Know the Franchise Inside and Out

If you were starting your own business from the ground up, you would know every detail about your products, processes, strategies, and branding. If you are seeking financing to buy a franchise, you should have the same level of understanding and preparation when you meet with potential lenders. If you demonstrate intimate knowledge of the overall company, financers will see that you are dedicated and committed, which can only help your efforts.

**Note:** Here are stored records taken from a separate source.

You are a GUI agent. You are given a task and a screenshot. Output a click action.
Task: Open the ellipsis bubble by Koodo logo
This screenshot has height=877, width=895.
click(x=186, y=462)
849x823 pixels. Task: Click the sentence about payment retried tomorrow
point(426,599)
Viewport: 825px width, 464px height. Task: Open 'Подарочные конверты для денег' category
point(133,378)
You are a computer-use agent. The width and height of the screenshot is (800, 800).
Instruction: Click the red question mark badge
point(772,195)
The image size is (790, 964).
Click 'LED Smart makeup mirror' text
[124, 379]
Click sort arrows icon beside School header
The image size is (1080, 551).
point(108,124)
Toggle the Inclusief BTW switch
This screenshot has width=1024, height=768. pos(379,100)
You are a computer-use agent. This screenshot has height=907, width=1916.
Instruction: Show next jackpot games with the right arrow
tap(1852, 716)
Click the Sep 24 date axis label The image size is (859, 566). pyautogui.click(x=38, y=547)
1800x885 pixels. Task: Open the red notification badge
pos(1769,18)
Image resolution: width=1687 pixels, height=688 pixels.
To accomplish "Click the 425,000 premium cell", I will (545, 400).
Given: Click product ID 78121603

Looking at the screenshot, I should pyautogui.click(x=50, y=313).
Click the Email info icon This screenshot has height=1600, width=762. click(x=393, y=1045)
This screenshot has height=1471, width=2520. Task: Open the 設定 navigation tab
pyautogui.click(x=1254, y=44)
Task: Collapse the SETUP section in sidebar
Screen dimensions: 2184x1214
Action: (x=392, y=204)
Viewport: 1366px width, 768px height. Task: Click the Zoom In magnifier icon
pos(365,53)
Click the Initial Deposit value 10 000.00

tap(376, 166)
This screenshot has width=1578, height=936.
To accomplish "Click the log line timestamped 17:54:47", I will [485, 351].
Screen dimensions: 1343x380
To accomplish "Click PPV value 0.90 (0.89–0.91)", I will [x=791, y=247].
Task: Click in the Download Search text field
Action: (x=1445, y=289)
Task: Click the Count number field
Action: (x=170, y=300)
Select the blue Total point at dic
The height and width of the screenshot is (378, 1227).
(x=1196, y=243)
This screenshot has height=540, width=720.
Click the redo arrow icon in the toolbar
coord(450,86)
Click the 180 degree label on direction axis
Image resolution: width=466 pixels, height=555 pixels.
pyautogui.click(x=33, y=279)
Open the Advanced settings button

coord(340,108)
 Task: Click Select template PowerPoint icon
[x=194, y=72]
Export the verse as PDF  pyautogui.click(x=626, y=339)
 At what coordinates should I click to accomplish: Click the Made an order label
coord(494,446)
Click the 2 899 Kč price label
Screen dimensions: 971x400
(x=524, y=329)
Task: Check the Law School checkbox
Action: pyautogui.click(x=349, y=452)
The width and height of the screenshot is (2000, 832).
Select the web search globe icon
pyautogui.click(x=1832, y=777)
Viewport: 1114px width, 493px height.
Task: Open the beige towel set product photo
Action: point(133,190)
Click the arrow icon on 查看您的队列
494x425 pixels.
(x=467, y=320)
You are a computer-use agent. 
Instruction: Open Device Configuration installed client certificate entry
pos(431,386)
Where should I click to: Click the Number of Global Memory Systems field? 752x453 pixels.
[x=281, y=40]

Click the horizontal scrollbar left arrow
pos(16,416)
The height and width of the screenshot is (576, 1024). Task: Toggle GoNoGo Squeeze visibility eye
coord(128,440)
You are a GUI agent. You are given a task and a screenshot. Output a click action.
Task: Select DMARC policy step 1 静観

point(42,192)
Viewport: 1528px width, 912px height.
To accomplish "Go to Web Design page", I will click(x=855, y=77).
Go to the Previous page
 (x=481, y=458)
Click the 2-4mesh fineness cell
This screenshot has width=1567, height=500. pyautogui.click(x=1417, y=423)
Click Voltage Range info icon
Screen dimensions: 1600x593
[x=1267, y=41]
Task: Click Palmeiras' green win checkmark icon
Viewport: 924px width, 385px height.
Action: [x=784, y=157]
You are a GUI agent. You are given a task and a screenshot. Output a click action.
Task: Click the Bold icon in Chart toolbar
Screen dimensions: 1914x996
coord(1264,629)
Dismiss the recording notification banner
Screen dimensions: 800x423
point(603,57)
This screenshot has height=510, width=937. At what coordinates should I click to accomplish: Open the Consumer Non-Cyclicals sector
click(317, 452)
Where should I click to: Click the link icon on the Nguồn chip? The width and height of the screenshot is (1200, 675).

Pore Over the Franchise Disclosure Document

A Franchise Disclosure Document (or FDD) is the key for prospective franchisees and lenders alike to understand the financial expectations that come with a franchise agreement. It is written to educate and provides a wealth of information. This usually includes estimated startup costs and operating expenses as a start. The FDD may also include invaluable resources such as contact information for other owners who can answer questions and provide support. It will also likely outline the company’s marketing strategy and supply branding tools and style guides. Beyond all of that, it is important for lenders because it will also disclose any litigation that the company may be involved in. The more intelligently you can reference this information, the better.

Build a Detailed Business Plan

Even though franchisors lay out much of the groundwork for potential owners, they need to understand the landscape of their market and layout a plan to combat competitors and grow market share. Providing a detailed business plan to financers is crucial to securing funds.

Improve Your Credit Score

Improving a credit score takes time, so efforts to make that happen should be one of the first things franchisees undertake. By simply paying bills on time or early, and making payments higher than the minimum, a person hoping to own a franchise can make big credit rating strides within a year.

Provide Collateral

Lastly, cash is king. Lenders will expect a franchisee to be able to put forth a down payment of 10-20% of the business’ value.

The security and structure of a franchise make it a great business opportunity. Come prepared, and lenders will take you seriously!